**What to do:**
Every entry below needs to be repeated exactly.

**Records supplied:**

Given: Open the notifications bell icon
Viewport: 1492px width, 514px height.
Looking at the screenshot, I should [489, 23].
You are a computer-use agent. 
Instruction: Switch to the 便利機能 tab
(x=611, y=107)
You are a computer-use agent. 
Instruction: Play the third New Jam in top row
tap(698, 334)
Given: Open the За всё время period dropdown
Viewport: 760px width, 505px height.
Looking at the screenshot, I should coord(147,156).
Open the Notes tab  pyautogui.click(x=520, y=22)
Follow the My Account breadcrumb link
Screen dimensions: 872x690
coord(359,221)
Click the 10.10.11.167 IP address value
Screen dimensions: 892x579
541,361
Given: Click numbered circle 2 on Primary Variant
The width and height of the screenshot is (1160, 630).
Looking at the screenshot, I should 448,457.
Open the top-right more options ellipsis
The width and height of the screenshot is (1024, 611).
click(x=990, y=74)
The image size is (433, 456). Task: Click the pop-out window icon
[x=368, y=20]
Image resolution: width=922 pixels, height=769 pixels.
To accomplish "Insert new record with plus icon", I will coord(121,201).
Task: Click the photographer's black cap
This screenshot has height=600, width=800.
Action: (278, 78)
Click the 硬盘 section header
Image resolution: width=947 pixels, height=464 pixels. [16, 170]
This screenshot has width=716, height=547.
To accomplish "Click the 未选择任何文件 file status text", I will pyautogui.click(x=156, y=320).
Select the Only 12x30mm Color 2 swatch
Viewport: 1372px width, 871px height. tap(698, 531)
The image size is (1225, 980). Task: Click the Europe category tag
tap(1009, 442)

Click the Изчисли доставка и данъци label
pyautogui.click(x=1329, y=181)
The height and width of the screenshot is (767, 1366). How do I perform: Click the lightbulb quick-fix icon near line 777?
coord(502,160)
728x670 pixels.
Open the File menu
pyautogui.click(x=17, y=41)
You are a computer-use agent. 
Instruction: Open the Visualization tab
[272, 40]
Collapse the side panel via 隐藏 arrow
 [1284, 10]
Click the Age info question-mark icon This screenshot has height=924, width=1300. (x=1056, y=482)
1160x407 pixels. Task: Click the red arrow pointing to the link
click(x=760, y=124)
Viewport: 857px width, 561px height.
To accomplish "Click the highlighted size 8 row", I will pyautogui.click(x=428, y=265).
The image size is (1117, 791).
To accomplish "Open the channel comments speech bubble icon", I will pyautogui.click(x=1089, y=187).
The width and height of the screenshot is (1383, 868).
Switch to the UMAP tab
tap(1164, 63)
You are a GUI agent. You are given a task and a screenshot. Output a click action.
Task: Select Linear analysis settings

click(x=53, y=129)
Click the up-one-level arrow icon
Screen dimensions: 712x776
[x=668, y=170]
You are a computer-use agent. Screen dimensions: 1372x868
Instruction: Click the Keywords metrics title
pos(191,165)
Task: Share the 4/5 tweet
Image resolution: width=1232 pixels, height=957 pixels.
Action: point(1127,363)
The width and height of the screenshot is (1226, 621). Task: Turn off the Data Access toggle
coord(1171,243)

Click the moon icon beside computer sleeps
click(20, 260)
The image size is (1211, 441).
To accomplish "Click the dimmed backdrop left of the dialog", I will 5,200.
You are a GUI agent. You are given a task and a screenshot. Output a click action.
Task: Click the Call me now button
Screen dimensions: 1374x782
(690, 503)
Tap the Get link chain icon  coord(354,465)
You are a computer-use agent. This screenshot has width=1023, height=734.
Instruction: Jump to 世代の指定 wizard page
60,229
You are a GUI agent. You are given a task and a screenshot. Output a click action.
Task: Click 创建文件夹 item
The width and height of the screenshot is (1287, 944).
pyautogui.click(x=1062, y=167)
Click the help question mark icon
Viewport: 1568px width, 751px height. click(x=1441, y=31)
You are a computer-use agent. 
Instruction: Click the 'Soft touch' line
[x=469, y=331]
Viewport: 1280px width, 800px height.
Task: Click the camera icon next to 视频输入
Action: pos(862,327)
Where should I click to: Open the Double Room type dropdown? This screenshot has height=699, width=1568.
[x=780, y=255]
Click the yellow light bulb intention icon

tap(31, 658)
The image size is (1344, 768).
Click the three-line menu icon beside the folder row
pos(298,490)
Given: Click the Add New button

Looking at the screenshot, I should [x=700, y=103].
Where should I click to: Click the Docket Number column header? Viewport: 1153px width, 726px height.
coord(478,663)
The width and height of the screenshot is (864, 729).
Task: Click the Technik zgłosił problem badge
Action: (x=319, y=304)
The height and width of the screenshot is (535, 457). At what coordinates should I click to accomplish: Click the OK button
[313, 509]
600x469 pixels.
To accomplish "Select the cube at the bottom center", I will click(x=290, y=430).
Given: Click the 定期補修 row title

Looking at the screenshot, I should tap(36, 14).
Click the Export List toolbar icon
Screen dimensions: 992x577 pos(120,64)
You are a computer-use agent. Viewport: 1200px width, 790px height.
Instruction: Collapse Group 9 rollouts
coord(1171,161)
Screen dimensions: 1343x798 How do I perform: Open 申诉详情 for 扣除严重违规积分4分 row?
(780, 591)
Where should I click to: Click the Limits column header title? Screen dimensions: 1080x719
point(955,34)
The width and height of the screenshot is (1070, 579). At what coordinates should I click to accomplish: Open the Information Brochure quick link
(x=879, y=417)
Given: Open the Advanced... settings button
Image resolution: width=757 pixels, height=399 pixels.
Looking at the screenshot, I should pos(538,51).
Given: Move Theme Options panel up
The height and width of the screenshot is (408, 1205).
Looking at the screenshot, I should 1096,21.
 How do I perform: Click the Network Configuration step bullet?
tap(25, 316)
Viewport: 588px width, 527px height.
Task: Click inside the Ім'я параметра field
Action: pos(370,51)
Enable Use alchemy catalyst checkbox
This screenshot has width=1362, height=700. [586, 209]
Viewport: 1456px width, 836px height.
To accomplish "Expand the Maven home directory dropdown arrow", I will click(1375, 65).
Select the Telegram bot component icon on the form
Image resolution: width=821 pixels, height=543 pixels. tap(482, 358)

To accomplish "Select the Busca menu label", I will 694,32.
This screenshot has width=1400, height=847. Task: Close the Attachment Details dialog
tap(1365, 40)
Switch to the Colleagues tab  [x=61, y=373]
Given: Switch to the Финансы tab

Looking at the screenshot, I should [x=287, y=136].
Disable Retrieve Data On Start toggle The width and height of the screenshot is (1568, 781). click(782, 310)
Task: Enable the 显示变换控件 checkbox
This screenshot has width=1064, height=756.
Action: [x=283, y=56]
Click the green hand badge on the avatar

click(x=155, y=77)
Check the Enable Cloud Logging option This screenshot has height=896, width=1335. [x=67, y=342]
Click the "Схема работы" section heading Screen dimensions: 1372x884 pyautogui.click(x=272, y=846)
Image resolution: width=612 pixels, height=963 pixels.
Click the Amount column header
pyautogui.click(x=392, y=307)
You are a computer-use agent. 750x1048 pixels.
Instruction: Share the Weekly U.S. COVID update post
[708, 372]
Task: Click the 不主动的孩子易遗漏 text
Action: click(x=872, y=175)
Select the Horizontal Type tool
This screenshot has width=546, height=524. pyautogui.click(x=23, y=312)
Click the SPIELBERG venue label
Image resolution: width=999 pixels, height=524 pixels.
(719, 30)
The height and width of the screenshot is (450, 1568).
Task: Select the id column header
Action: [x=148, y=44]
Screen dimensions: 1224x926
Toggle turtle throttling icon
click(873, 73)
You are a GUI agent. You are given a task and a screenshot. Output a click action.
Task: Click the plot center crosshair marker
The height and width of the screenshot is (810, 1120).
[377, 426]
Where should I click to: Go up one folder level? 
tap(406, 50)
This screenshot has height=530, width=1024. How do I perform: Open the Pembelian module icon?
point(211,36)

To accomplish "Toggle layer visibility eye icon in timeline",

**Written solution:**
Given: Open the notifications bell icon
Viewport: 1492px width, 514px height.
Looking at the screenshot, I should [489, 23].
You are a computer-use agent. 
Instruction: Switch to the 便利機能 tab
(x=611, y=107)
You are a computer-use agent. 
Instruction: Play the third New Jam in top row
tap(698, 334)
Given: Open the За всё время period dropdown
Viewport: 760px width, 505px height.
Looking at the screenshot, I should coord(147,156).
Open the Notes tab  pyautogui.click(x=520, y=22)
Follow the My Account breadcrumb link
Screen dimensions: 872x690
coord(359,221)
Click the 10.10.11.167 IP address value
Screen dimensions: 892x579
541,361
Given: Click numbered circle 2 on Primary Variant
The width and height of the screenshot is (1160, 630).
Looking at the screenshot, I should 448,457.
Open the top-right more options ellipsis
The width and height of the screenshot is (1024, 611).
click(x=990, y=74)
The image size is (433, 456). Task: Click the pop-out window icon
[x=368, y=20]
Image resolution: width=922 pixels, height=769 pixels.
To accomplish "Insert new record with plus icon", I will coord(121,201).
Task: Click the photographer's black cap
This screenshot has height=600, width=800.
Action: (278, 78)
Click the 硬盘 section header
Image resolution: width=947 pixels, height=464 pixels. [16, 170]
This screenshot has width=716, height=547.
To accomplish "Click the 未选择任何文件 file status text", I will pyautogui.click(x=156, y=320).
Select the Only 12x30mm Color 2 swatch
Viewport: 1372px width, 871px height. tap(698, 531)
The image size is (1225, 980). Task: Click the Europe category tag
tap(1009, 442)

Click the Изчисли доставка и данъци label
pyautogui.click(x=1329, y=181)
The height and width of the screenshot is (767, 1366). How do I perform: Click the lightbulb quick-fix icon near line 777?
coord(502,160)
728x670 pixels.
Open the File menu
pyautogui.click(x=17, y=41)
You are a computer-use agent. 
Instruction: Open the Visualization tab
[272, 40]
Collapse the side panel via 隐藏 arrow
 [1284, 10]
Click the Age info question-mark icon This screenshot has height=924, width=1300. (x=1056, y=482)
1160x407 pixels. Task: Click the red arrow pointing to the link
click(x=760, y=124)
Viewport: 857px width, 561px height.
To accomplish "Click the highlighted size 8 row", I will pyautogui.click(x=428, y=265).
The image size is (1117, 791).
To accomplish "Open the channel comments speech bubble icon", I will pyautogui.click(x=1089, y=187).
The width and height of the screenshot is (1383, 868).
Switch to the UMAP tab
tap(1164, 63)
You are a GUI agent. You are given a task and a screenshot. Output a click action.
Task: Select Linear analysis settings

click(x=53, y=129)
Click the up-one-level arrow icon
Screen dimensions: 712x776
[x=668, y=170]
You are a computer-use agent. Screen dimensions: 1372x868
Instruction: Click the Keywords metrics title
pos(191,165)
Task: Share the 4/5 tweet
Image resolution: width=1232 pixels, height=957 pixels.
Action: point(1127,363)
The width and height of the screenshot is (1226, 621). Task: Turn off the Data Access toggle
coord(1171,243)

Click the moon icon beside computer sleeps
click(20, 260)
The image size is (1211, 441).
To accomplish "Click the dimmed backdrop left of the dialog", I will 5,200.
You are a GUI agent. You are given a task and a screenshot. Output a click action.
Task: Click the Call me now button
Screen dimensions: 1374x782
(690, 503)
Tap the Get link chain icon  coord(354,465)
You are a computer-use agent. This screenshot has width=1023, height=734.
Instruction: Jump to 世代の指定 wizard page
60,229
You are a GUI agent. You are given a task and a screenshot. Output a click action.
Task: Click 创建文件夹 item
The width and height of the screenshot is (1287, 944).
pyautogui.click(x=1062, y=167)
Click the help question mark icon
Viewport: 1568px width, 751px height. click(x=1441, y=31)
You are a computer-use agent. 
Instruction: Click the 'Soft touch' line
[x=469, y=331]
Viewport: 1280px width, 800px height.
Task: Click the camera icon next to 视频输入
Action: pos(862,327)
Where should I click to: Open the Double Room type dropdown? This screenshot has height=699, width=1568.
[x=780, y=255]
Click the yellow light bulb intention icon

tap(31, 658)
The image size is (1344, 768).
Click the three-line menu icon beside the folder row
pos(298,490)
Given: Click the Add New button

Looking at the screenshot, I should [x=700, y=103].
Where should I click to: Click the Docket Number column header? Viewport: 1153px width, 726px height.
coord(478,663)
The width and height of the screenshot is (864, 729).
Task: Click the Technik zgłosił problem badge
Action: (x=319, y=304)
The height and width of the screenshot is (535, 457). At what coordinates should I click to accomplish: Click the OK button
[313, 509]
600x469 pixels.
To accomplish "Select the cube at the bottom center", I will click(x=290, y=430).
Given: Click the 定期補修 row title

Looking at the screenshot, I should tap(36, 14).
Click the Export List toolbar icon
Screen dimensions: 992x577 pos(120,64)
You are a computer-use agent. Viewport: 1200px width, 790px height.
Instruction: Collapse Group 9 rollouts
coord(1171,161)
Screen dimensions: 1343x798 How do I perform: Open 申诉详情 for 扣除严重违规积分4分 row?
(780, 591)
Where should I click to: Click the Limits column header title? Screen dimensions: 1080x719
point(955,34)
The width and height of the screenshot is (1070, 579). At what coordinates should I click to accomplish: Open the Information Brochure quick link
(x=879, y=417)
Given: Open the Advanced... settings button
Image resolution: width=757 pixels, height=399 pixels.
Looking at the screenshot, I should pos(538,51).
Given: Move Theme Options panel up
The height and width of the screenshot is (408, 1205).
Looking at the screenshot, I should 1096,21.
 How do I perform: Click the Network Configuration step bullet?
tap(25, 316)
Viewport: 588px width, 527px height.
Task: Click inside the Ім'я параметра field
Action: pos(370,51)
Enable Use alchemy catalyst checkbox
This screenshot has width=1362, height=700. [586, 209]
Viewport: 1456px width, 836px height.
To accomplish "Expand the Maven home directory dropdown arrow", I will click(1375, 65).
Select the Telegram bot component icon on the form
Image resolution: width=821 pixels, height=543 pixels. tap(482, 358)

To accomplish "Select the Busca menu label", I will 694,32.
This screenshot has width=1400, height=847. Task: Close the Attachment Details dialog
tap(1365, 40)
Switch to the Colleagues tab  [x=61, y=373]
Given: Switch to the Финансы tab

Looking at the screenshot, I should [x=287, y=136].
Disable Retrieve Data On Start toggle The width and height of the screenshot is (1568, 781). click(782, 310)
Task: Enable the 显示变换控件 checkbox
This screenshot has width=1064, height=756.
Action: [x=283, y=56]
Click the green hand badge on the avatar

click(x=155, y=77)
Check the Enable Cloud Logging option This screenshot has height=896, width=1335. [x=67, y=342]
Click the "Схема работы" section heading Screen dimensions: 1372x884 pyautogui.click(x=272, y=846)
Image resolution: width=612 pixels, height=963 pixels.
Click the Amount column header
pyautogui.click(x=392, y=307)
You are a computer-use agent. 750x1048 pixels.
Instruction: Share the Weekly U.S. COVID update post
[708, 372]
Task: Click the 不主动的孩子易遗漏 text
Action: click(x=872, y=175)
Select the Horizontal Type tool
This screenshot has width=546, height=524. pyautogui.click(x=23, y=312)
Click the SPIELBERG venue label
Image resolution: width=999 pixels, height=524 pixels.
(719, 30)
The height and width of the screenshot is (450, 1568).
Task: Select the id column header
Action: [x=148, y=44]
Screen dimensions: 1224x926
Toggle turtle throttling icon
click(873, 73)
You are a GUI agent. You are given a task and a screenshot. Output a click action.
Task: Click the plot center crosshair marker
The height and width of the screenshot is (810, 1120).
[377, 426]
Where should I click to: Go up one folder level? 
tap(406, 50)
This screenshot has height=530, width=1024. How do I perform: Open the Pembelian module icon?
point(211,36)

To accomplish "Toggle layer visibility eye icon in timeline",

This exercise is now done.